# Source text:
Highlights & Insights¶
- Complete Data-Model-Benchmark Framework: This systematic approach establishes solid infrastructure for the video region understanding field.
- Multi-Agent Data Engine: The methodology of using multi-model collaboration combined with strict review to construct high-quality data is generalizable to other domains.
- Unified Mask Representation: Consolidating boxes, points, and free-form regions into binary masks simplifies model design and improves flexibility.
- Seamlessly integrates with SAM2, enabling comprehension of corresponding targets by simply clicking anywhere.
Limitations & Future Work¶
- Mask Pooling with the object encoder is a simple average operation, which might lose spatial structural details within the region.
- Temporal Token Merge is based on simple cosine similarity, which might cause misalignment or incorrect merging of critical frames in fast-moving scenes.
- The data engine relies on multiple large models (especially GPT-4o as the Refiner), resulting in high costs.
- Future work could explore finer region representations (e.g., multi-granularity feature pyramids).

# Supplied information:
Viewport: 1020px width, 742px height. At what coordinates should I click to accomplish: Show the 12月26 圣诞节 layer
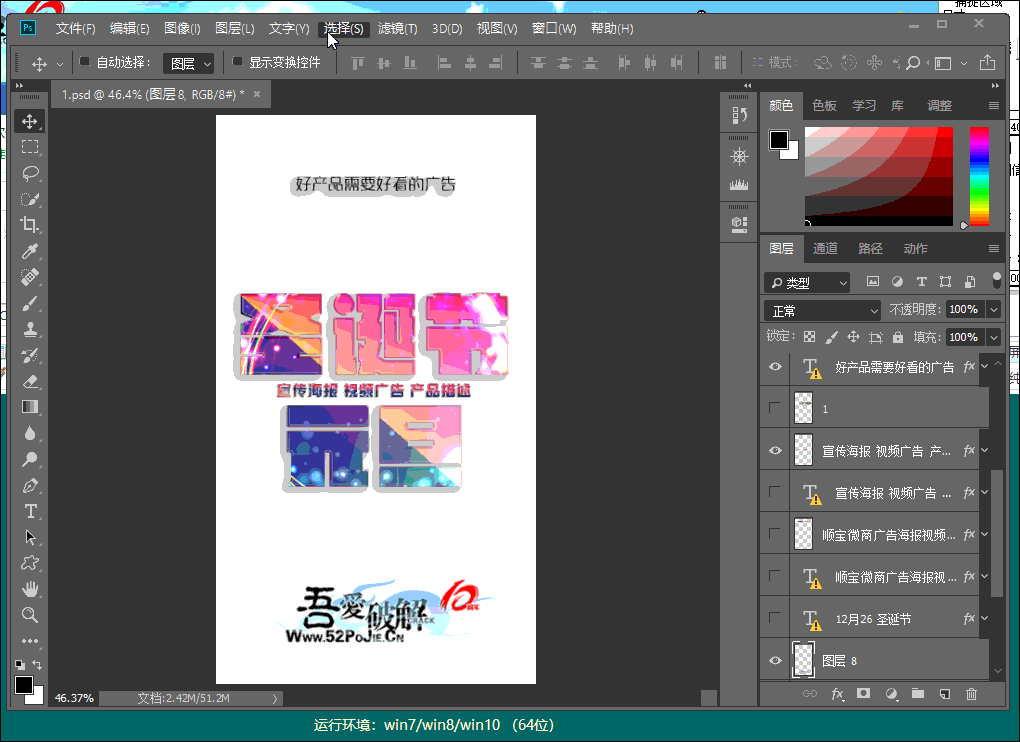pos(774,618)

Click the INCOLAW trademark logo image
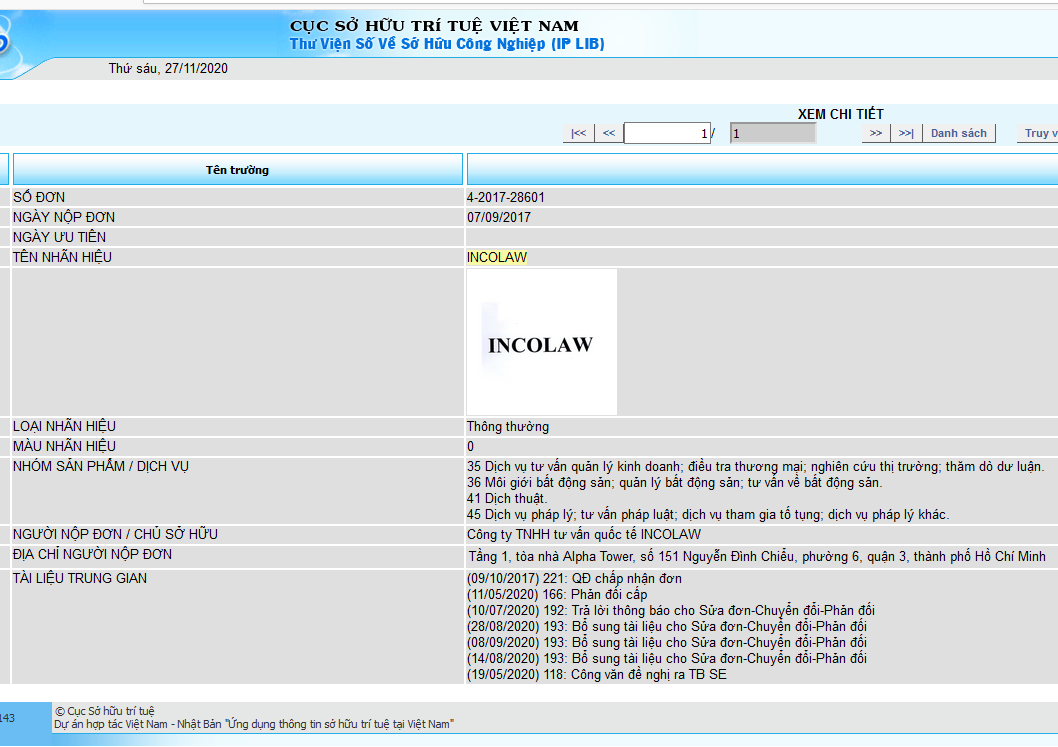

# What needs to be done:
In the text on highlights and limitations, rewrite the part from "- Multi-Agent Data" to "in fast-moving scenes." so that "cosine similarity" becomes "Euclidean distance".

# Response area:
- Multi-Agent Data Engine: The methodology of using multi-model collaboration combined with strict review to construct high-quality data is generalizable to other domains.
- Unified Mask Representation: Consolidating boxes, points, and free-form regions into binary masks simplifies model design and improves flexibility.
- Seamlessly integrates with SAM2, enabling comprehension of corresponding targets by simply clicking anywhere.
Limitations & Future Work¶
- Mask Pooling with the object encoder is a simple average operation, which might lose spatial structural details within the region.
- Temporal Token Merge is based on simple Euclidean distance, which might cause misalignment or incorrect merging of critical frames in fast-moving scenes.